Ngelmu.co – Muhammad Bobby Afif Nasution-Aulia Rachman, resmi memenangi Pilkada Medan 2020, setelah berhasil mengumpulkan 393.533 suara.
Sebagai lawan, Akhyar Nasution-Salman Alfarisi, hanya mendapat 342.480 suara. Artinya, total suara yang memilih Bobby-Aulia dan Akhyar-Salman, hanya 736.013.
Padahal, jumlah daftar pemilih tetap (DPT) di Medan, mencapai 1.601.001 orang.
Maka jelas, ada 864.988 orang yang tidak menggunakan hak suara mereka [golongan putih–golput], pada 9 Desember lalu.
Angka ini, lebih banyak dua kali lipat dari jumlah pemilih Bobby-Aulia.
Menantu Presiden Joko Widodo (Jokowi) itu resmi menang di pemilihan Wali Kota Medan, usai mendapat 53,5 persen suara, dari total 4.303 TPS se-Kota Medan [awalnya hanya 4.299].
Penghitungan 100 persen total suara berakhir pada Senin (14/12) malam, pukul 18.39 WIB.
Bobby-Aulia, mengalahkan pasangan Akhyar-Salman, yang hanya mendapat 46,5 persen dari total suara.
Dalam kata lain, selisih suara keduanya adalah tujuh persen.
Kembali ke angka golput, di TPS tempat Bobby mencoblos pun, suara golput lebih banyak.
Jumlah golput ini juga belum termasuk mereka yang karena beberapa perkara teknis lain menjadi tidak terdaftar.
Antara belum merekam e-KTP dan baru berumur 17 tahun, atau bahkan tidak mendaftarkan diri.
Dari total suara yang masuk, juga belum jelas ada berapa yang rusak atau tidak sah, seperti yang terjadi di daerah lain.
Meski demikian, angka golput yang tinggi, sebenarnya merupakan kelanjutan dari tren serupa, setidaknya dalam dua Pilkada terakhir.
Pada 2010, warga yang mencoblos hanya sekitar 38 persen. Begitu pun dengan tahun 2015 yang hanya 25,38 persen.

....................

*Tentang tugas ini*: Tentukan apakah setiap pernyataan berikut sesuai dengan teks tentang Pilkada Medan 2020: (a) Pasangan Akhyar-Salman memperoleh 342.480 suara. (b) Penghitungan 100 persen total suara selesai pada Senin pagi. (c) Jumlah golput yang disebut sudah mencakup orang yang tidak terdaftar karena perkara teknis. Jawab ya atau tidak untuk masing-masing, disertai kutipan persis dari teks yang menjadi penentunya. Materi sesudah teks ini terpisah dan tidak berkaitan dengannya.

*Data yang ditampilkan*:
....................

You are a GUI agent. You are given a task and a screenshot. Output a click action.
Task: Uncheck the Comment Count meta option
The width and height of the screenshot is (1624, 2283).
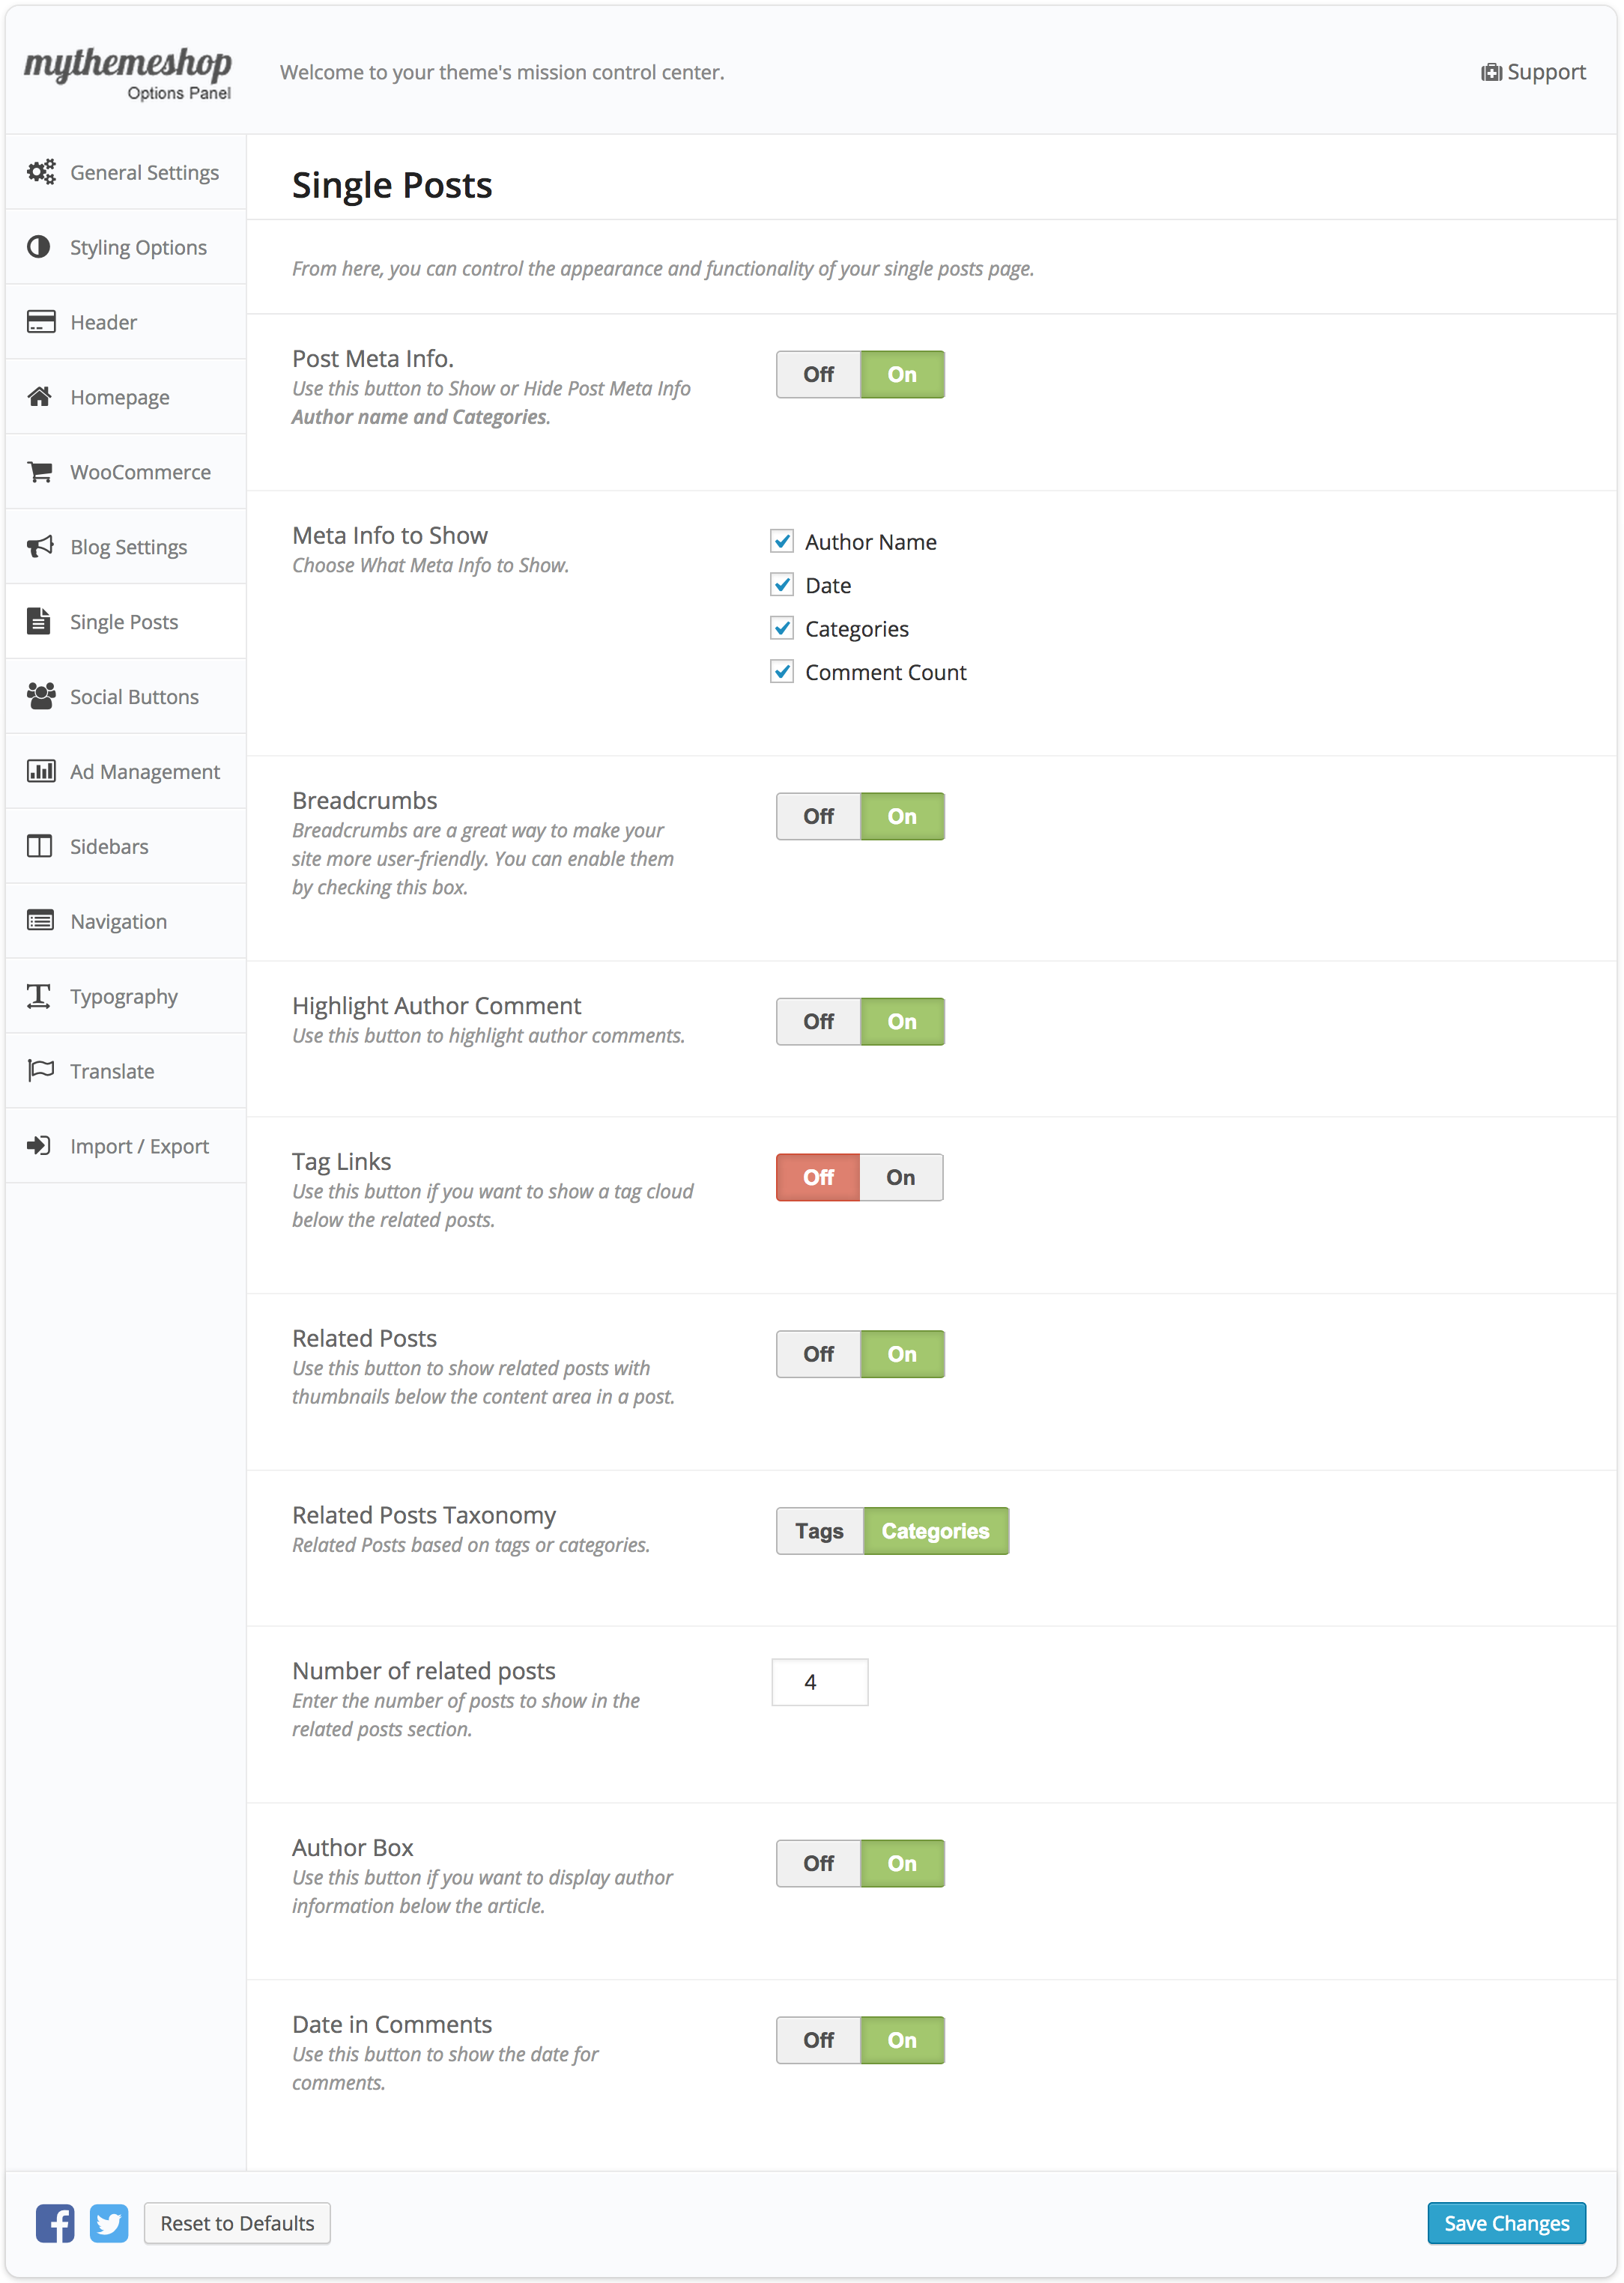point(783,672)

....................

*Jawaban tertulis*:
(a) Ya: "Akhyar Nasution-Salman Alfarisi, hanya mendapat 342.480 suara".
(b) Tidak: "Penghitungan 100 persen total suara berakhir pada Senin (14/12) malam, pukul 18.39 WIB".
(c) Tidak: "Jumlah golput ini juga belum termasuk mereka yang karena beberapa perkara teknis lain menjadi tidak terdaftar".